**DATA SHOWN**

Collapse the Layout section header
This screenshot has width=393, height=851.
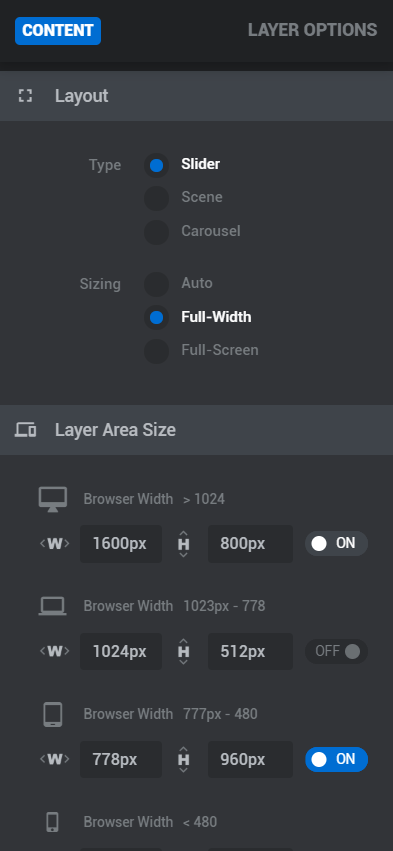click(x=196, y=96)
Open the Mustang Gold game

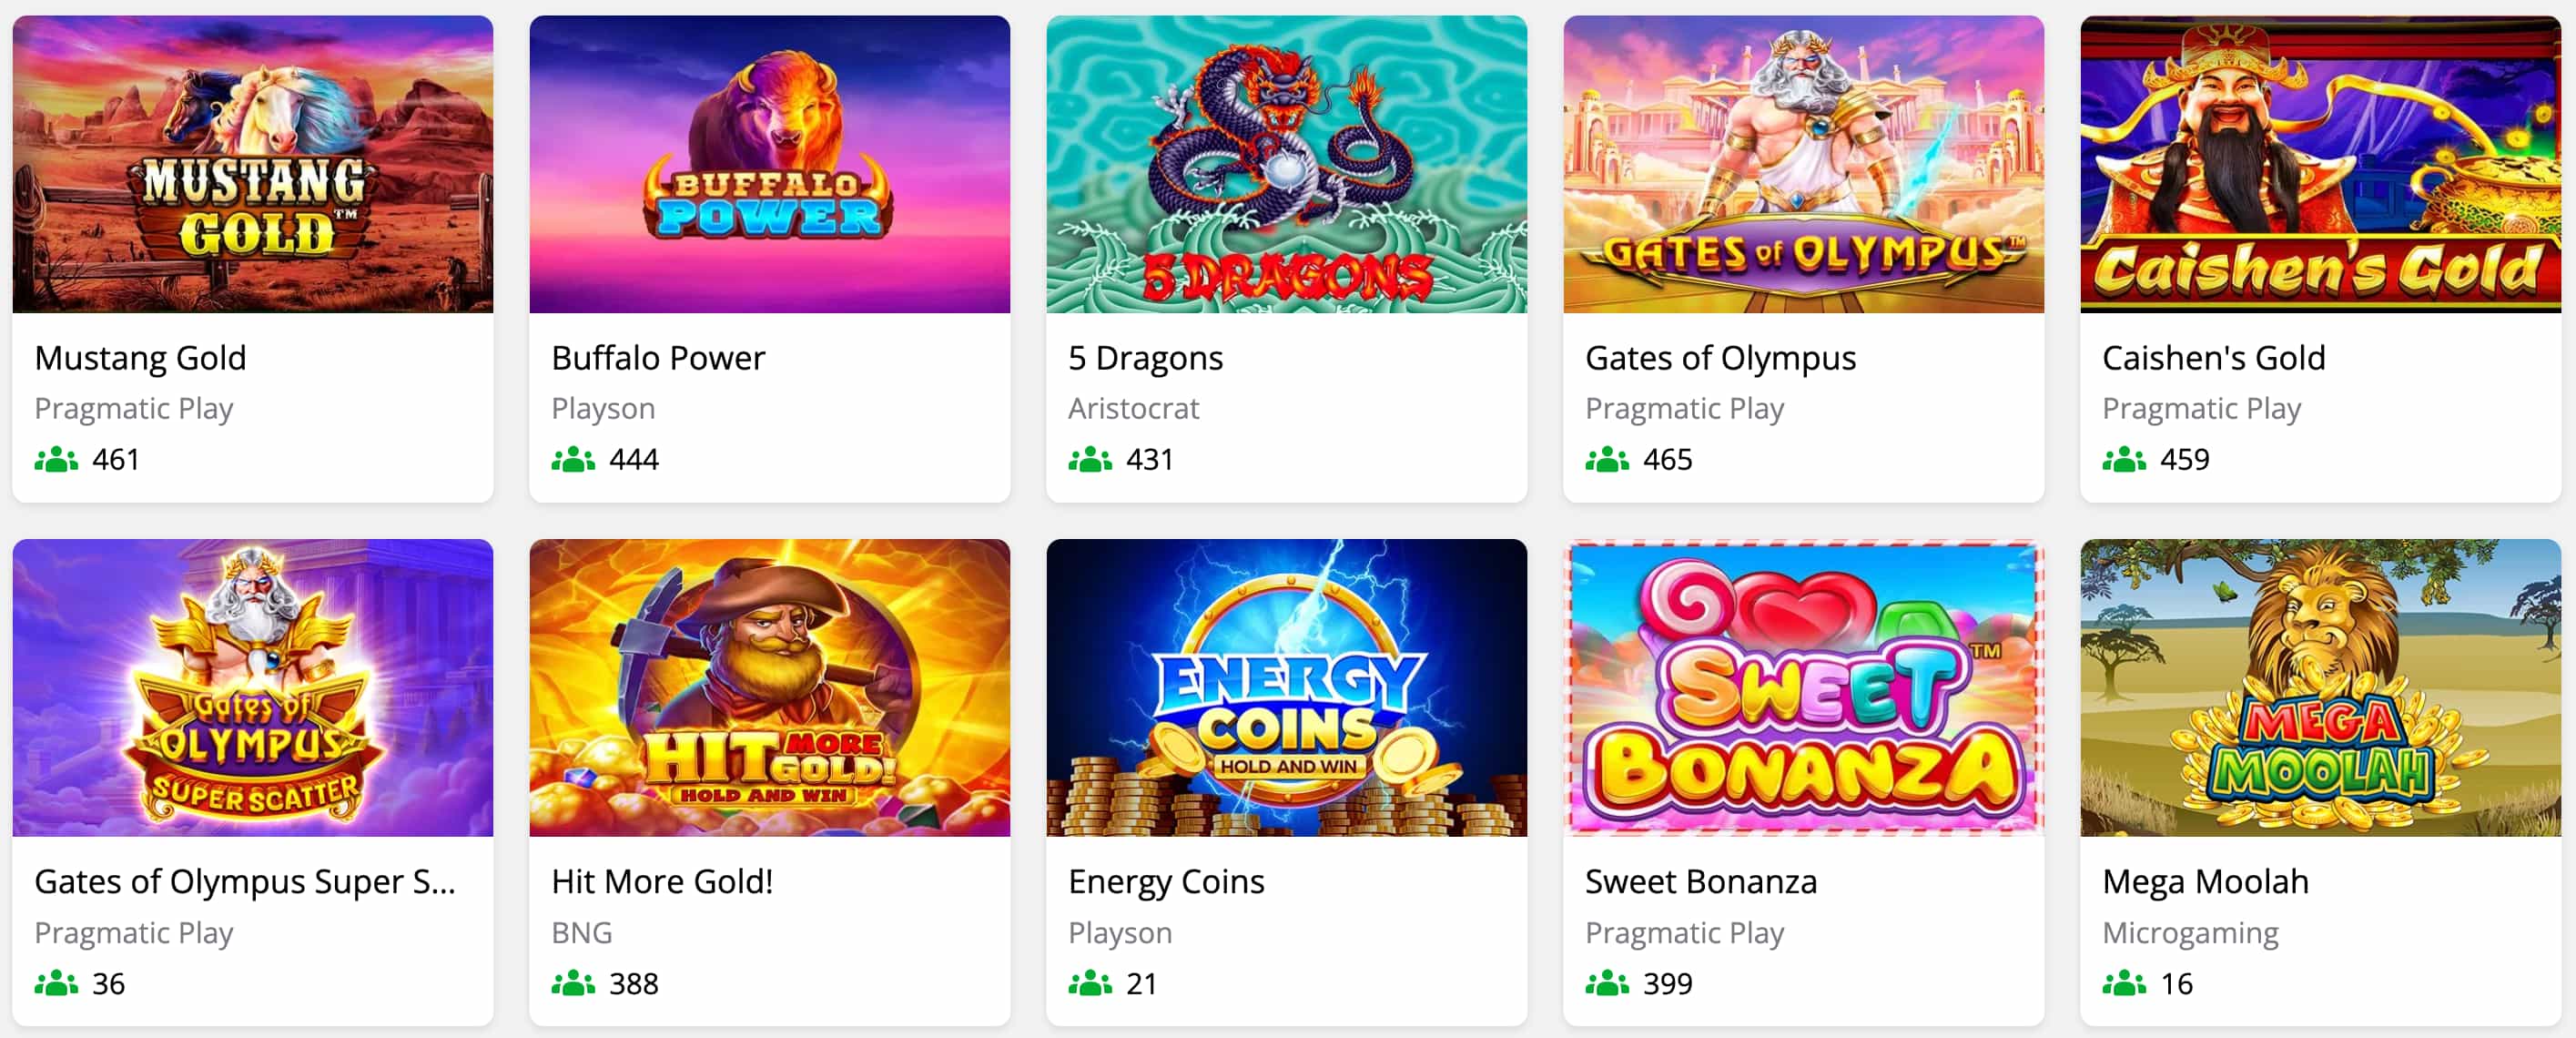[x=140, y=357]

**WHAT THE EXERCISE ASKS**
The answer is a faithful copy of the records above, with the pictures removed.

**ANSWER TO THIS EXERCISE**
Collapse the Layout section header
This screenshot has width=393, height=851.
click(x=196, y=96)
Open the Mustang Gold game

[x=140, y=357]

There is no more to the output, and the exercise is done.